Es por eso que desde la cámara empresaria aseguran que el proyecto impulsado por la LLA, “nos llevará a un esquema de competencia que premia la inversión y la eficiencia con reglas parejas para todos los actores lo que generara el desarrollo de un sector en donde el país tiene una gran oportunidad de crecer”.
Por el contrario, la iniciativa fue rechazada de plano por las pymes productoras que comercializan con exclusividad en el mercado interno.

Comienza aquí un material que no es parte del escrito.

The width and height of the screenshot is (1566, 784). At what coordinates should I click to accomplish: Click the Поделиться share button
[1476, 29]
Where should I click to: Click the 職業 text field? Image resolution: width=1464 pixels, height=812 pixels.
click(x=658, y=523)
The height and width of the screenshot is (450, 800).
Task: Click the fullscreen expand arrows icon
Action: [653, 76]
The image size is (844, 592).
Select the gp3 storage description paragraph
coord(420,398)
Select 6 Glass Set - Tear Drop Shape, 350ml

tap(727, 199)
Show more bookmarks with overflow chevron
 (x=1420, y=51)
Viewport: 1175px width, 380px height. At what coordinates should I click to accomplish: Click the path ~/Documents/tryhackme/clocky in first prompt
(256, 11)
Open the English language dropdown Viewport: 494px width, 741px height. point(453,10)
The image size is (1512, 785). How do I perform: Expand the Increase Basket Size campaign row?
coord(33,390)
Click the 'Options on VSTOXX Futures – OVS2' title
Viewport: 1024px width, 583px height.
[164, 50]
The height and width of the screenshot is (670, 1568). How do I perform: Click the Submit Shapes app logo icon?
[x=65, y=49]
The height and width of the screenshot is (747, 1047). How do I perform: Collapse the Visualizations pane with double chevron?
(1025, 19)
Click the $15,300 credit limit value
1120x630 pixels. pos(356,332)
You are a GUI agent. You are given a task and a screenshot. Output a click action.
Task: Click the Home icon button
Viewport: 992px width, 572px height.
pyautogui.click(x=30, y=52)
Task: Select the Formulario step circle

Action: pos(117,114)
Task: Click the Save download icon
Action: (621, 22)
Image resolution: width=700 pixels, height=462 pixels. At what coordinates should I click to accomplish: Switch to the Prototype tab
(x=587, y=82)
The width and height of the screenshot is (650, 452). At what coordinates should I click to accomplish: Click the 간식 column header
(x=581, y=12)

Para la Cámara de Empresas Pymes Regionales Elaboradoras de Biocombustibles (Cepreb), esta iniciativa “condena a la quiebra” a las empresas productoras de biodiésel, ya que entienden que “su aprobación implicaría la desaparición de 25 empresas pymes radicadas en el interior del país, la pérdida de 2.000 puestos de trabajo directos y otros 8.000 indirectos en localidades de Buenos Aires, Entre Ríos, La Pampa, San Luis y Santa Fe”.
“El texto está redactado a medida de las grandes aceiteras y las petroleras. Al eliminar los cupos y precios regulados del mercado interno, las pymes quedan obligadas a competir contra empresas integradas que son, a la vez, productoras de la materia prima y tienen una escala de producción hasta diez veces superior. Esa competencia es imposible y el resultado es previsible: la concentración de todo el negocio en manos de los mismos grandes grupos económicos”, afirmaron desde Cepreb.
Por otro lado, consideran que el proyecto “viola la seguridad jurídica”, debido a que “la Ley 27.640 de Biocombustibles está vigente y tiene plazo de vencimiento en 2030. Las pymes invirtieron y generaron empleos bajo ese marco legal. Terminarlo seis años antes no es desregulación: es romper contratos con el sector productivo del interior, en beneficio de quienes planificaron sus negocios con destino a la exportación”.